## begin Information shown

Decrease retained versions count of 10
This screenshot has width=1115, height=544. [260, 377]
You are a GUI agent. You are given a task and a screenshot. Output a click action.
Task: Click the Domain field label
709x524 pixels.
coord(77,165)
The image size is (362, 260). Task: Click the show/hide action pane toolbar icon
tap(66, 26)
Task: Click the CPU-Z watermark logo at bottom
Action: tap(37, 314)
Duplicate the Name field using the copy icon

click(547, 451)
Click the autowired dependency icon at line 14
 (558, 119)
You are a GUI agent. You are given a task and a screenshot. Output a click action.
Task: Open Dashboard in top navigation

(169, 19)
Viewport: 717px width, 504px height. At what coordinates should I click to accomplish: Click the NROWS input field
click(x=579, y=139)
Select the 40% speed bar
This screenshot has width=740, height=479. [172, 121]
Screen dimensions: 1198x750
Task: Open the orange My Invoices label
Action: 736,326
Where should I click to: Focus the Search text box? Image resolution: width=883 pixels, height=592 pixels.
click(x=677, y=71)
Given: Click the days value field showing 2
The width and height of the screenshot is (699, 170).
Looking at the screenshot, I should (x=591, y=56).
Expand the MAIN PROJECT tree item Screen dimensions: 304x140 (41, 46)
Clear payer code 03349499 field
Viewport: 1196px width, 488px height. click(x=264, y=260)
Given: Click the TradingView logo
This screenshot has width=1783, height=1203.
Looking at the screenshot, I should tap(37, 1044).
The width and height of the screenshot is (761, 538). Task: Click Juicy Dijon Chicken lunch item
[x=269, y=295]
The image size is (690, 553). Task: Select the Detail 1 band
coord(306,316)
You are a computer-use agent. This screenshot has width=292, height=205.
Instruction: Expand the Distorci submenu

## end Information shown

● Short problem
Return the lines character for character, from the very first line through the line that contains "coord(306,316)", including both.

● Exercise response
Decrease retained versions count of 10
This screenshot has width=1115, height=544. [260, 377]
You are a GUI agent. You are given a task and a screenshot. Output a click action.
Task: Click the Domain field label
709x524 pixels.
coord(77,165)
The image size is (362, 260). Task: Click the show/hide action pane toolbar icon
tap(66, 26)
Task: Click the CPU-Z watermark logo at bottom
Action: tap(37, 314)
Duplicate the Name field using the copy icon

click(547, 451)
Click the autowired dependency icon at line 14
 (558, 119)
You are a GUI agent. You are given a task and a screenshot. Output a click action.
Task: Open Dashboard in top navigation

(169, 19)
Viewport: 717px width, 504px height. At what coordinates should I click to accomplish: Click the NROWS input field
click(x=579, y=139)
Select the 40% speed bar
This screenshot has width=740, height=479. [172, 121]
Screen dimensions: 1198x750
Task: Open the orange My Invoices label
Action: 736,326
Where should I click to: Focus the Search text box? Image resolution: width=883 pixels, height=592 pixels.
click(x=677, y=71)
Given: Click the days value field showing 2
The width and height of the screenshot is (699, 170).
Looking at the screenshot, I should (x=591, y=56).
Expand the MAIN PROJECT tree item Screen dimensions: 304x140 (41, 46)
Clear payer code 03349499 field
Viewport: 1196px width, 488px height. click(x=264, y=260)
Given: Click the TradingView logo
This screenshot has width=1783, height=1203.
Looking at the screenshot, I should tap(37, 1044).
The width and height of the screenshot is (761, 538). Task: Click Juicy Dijon Chicken lunch item
[x=269, y=295]
The image size is (690, 553). Task: Select the Detail 1 band
coord(306,316)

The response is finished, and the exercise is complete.